R.I. Library Report
KINGSTON, R.I. – (March 23, 2013) – Whenever the Brown University library system has a job opening, it’s not unusual for up to 100 candidates to apply. Given those odds, what’s a would-be librarian to do?
Stay positive, says Daniel O’Mahony, director of library and assessment at Brown’s Rockefeller Library. And be prepared to do some homework.
O’Mahony was one of seven librarians participating in a mock interview program at the “Catapult Your Career in 2013” conference organized by graduate library students at the University of Rhode Island.
Meeting with three students, while the other librarians led similar small-group sessions, O'Mahony said that that one way job seekers can advance their cause is by doing what librarians do naturally – conducting advance research.
For example, a typical question asked of a job candidate is why he or she would be interested in the Brown job.

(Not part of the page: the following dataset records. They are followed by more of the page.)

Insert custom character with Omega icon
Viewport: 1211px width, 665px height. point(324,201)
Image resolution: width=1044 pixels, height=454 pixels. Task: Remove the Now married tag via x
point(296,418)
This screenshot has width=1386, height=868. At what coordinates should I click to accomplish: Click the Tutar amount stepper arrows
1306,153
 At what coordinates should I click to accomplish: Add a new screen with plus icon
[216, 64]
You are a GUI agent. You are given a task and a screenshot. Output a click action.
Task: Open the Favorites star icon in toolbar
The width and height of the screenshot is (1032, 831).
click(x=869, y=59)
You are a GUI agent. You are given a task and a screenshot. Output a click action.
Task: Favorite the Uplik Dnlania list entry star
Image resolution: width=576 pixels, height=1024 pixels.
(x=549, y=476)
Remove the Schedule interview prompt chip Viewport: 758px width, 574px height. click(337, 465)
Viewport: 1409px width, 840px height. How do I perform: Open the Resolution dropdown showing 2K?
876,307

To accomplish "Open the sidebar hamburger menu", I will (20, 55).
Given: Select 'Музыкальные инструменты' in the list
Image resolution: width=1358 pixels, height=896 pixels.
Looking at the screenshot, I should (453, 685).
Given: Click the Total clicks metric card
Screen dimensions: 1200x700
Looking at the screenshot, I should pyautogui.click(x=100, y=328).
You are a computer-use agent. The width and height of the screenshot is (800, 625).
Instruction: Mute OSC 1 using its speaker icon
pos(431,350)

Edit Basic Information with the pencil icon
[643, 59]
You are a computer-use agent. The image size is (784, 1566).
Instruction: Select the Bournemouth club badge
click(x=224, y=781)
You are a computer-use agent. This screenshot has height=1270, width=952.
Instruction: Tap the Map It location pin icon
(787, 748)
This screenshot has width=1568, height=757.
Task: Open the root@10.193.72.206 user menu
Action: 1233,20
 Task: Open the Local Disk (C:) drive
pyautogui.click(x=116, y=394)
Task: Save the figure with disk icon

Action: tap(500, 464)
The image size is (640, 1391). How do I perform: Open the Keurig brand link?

O’Mahony told the students that they should conduct a thorough back ground check on the work place before an interview. One way to do this, he said, is to find relevant Websites, and zero in about how the job being advertised fits into the operation of the library and the university.
In fact, one of the URI students in O’Mahony’s mock session had done just that – she had researched Brown University’s atmosphere and strengths, and thus could demonstrate she was familiar with Brown.
At the same time, he noted that libraries are in a state of flux, so it’s important for job candidates to show they are flexible enough to deal with change and uncertainty.
Interviewees should also to be honest, he said, be themselves and show a sense of humor.
Then he had the students pick a number between one and ten, and the student who had the number he was thinking of went first.
“Why are you qualified for this job?” he asked the “winner” of his lottery.
The student responded by acknowledging that even though this was a mock session, she was nervous. But then she gave what O’Mahony said was a credible answer.
As the session continued, O’Mahony added these pointers:
- There’s no need to recite your resume, since the search committee already would be up-to-date on your written qualifications.
- Summarize your strengths and make a connection between your resume and you as a person.
- Emphasize your understanding of the qualifications needed for the position, and explain how you are moving toward mastery of those qualifications.
Shifting gears, he posed the opposite scenario – what if a job candidate is asked to cite an instance in which she or he experienced a failure? What an interviewer is trying to get here, he said, is an understanding of how the candidate learns from failure and adapts his or her behavior.
One student asked whether it’s important for applicants for a public library post to cite success in getting their papers or research published.
“For me, it’s not important at all,” said Edward Garcia, director of the Cranston Public Library, and a 2008 graduate of URI’s Graduate School of Library and Information Studies.
“I’d much rather look for potential staff that are more passionately committed to helping our patrons and have great customer service” backgrounds, Garcia said.
Thus, one resume item that he would see as a plus: previous work in “a retail environment,” if that experience has helped shape positive customer service skills.
Rosita Hopper, dean of libraries at Johnson & Wales University, noted that having a published paper could demonstrate that a job candidate is a competent writer.
“The ability to write and communicate is good no matter what job you are applying for,” she said.
Brian C. Jones, of the R.I. Library Report, contributed to this article.